In high school we had political debates to imitate the famous Kennedy/Nixon debates and I represented Kennedy. What he believed in, I believed in. Gradually I moved to the left of his pragmatic liberalism. Certainly Kennedy was responsible for my decision to major in political science in college.

I cannot precisely date my interest in and commitment to civil rights. When I was a freshman, I joined my college's Interracial Understanding Group. I was envious of those college students who have the affluence to spend the summer down south registering voters and didn't have to worry about money to pay their tuition. Kennedy's assassination, occurring in the fall of my freshman year in college, devastated me. I felt like there had been a death in my immediate family. I quickly translated my political allegiance to Bobby Kennedy.

Gradually during college I became a pacifist. Opposition to the Vietnam War right from the beginning was the catalyst. My husband to be, Chris, applied for conscientious objector status and was willing to face jail rather than be inducted. We became very active in the Catholic Peace Fellowship, the Fellowship of Reconciliation, and the War Resister's League, all pacifist organizations. We went on several anti-war demonstrations both in New York and Washington. I briefly attended Stanford University where resistance to the war was at its height.
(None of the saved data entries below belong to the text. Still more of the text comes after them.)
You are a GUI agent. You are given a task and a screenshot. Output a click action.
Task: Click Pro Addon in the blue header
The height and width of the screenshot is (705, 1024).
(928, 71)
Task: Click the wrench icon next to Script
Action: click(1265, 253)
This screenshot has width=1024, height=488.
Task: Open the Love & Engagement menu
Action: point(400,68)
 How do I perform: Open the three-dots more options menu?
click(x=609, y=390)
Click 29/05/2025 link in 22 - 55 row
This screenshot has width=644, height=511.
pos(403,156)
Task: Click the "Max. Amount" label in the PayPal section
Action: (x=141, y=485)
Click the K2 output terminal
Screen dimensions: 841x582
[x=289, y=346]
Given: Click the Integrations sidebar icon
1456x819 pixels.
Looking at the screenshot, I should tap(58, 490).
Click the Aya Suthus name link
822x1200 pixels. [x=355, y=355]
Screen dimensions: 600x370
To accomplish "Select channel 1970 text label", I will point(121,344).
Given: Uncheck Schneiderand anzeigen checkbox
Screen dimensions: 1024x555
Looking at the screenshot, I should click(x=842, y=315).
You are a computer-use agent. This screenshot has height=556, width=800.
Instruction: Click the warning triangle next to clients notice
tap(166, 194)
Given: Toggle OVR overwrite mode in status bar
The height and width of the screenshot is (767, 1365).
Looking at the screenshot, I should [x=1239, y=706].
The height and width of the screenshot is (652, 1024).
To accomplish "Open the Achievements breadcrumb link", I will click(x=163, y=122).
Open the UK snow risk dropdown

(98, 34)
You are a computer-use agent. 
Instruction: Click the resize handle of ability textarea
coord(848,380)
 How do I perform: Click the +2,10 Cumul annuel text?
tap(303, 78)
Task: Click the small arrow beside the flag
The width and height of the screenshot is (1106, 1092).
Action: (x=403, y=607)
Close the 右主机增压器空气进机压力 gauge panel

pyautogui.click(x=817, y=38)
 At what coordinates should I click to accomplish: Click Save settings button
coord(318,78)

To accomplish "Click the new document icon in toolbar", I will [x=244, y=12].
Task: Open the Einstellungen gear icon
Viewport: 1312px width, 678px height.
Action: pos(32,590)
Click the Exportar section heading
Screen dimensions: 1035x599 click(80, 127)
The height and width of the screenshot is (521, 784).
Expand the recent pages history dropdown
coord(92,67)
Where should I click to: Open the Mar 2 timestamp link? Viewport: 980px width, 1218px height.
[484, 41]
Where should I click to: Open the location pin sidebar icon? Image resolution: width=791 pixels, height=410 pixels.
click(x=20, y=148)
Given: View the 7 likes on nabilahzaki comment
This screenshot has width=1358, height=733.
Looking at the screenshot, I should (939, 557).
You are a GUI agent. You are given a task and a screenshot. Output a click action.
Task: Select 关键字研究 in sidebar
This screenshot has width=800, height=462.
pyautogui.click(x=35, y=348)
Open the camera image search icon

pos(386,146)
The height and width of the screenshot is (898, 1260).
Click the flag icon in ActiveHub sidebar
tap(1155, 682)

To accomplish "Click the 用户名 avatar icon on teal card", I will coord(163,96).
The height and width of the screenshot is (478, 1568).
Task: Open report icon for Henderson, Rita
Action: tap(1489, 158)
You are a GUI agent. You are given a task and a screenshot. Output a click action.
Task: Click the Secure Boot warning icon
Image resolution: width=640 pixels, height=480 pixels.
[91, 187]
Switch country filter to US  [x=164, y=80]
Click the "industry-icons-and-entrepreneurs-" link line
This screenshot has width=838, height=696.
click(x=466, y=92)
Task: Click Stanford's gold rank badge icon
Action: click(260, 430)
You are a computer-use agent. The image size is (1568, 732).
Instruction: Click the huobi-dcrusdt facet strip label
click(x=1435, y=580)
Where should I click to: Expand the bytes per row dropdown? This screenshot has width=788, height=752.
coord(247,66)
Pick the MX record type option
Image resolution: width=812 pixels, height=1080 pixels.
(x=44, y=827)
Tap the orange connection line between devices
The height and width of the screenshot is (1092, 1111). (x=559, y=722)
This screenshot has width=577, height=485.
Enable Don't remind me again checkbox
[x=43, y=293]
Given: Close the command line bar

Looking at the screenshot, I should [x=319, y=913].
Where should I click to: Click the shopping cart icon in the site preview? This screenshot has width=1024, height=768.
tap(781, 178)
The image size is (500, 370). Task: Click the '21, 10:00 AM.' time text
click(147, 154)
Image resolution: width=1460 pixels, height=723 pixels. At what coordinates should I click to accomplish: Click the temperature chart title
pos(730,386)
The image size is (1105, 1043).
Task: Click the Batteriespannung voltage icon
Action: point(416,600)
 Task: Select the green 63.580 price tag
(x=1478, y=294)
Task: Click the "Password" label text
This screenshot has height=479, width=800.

Almost every afternoon, David Harris, Joan Baez's future husband, spoke out eloquently against the war.

My first job after Stanford was as an assistant to Victor Riesel, a labor columnist, who had been blinded by acid thrown in his face by the mob who controlled the waterfront he was exposing. One of my assigments was to read the AP ticker to him every day, clip articles in all the newspapers, labor papers. This was in 1968, when King and Kennedy were assassinated, when anti-war protect was at its height.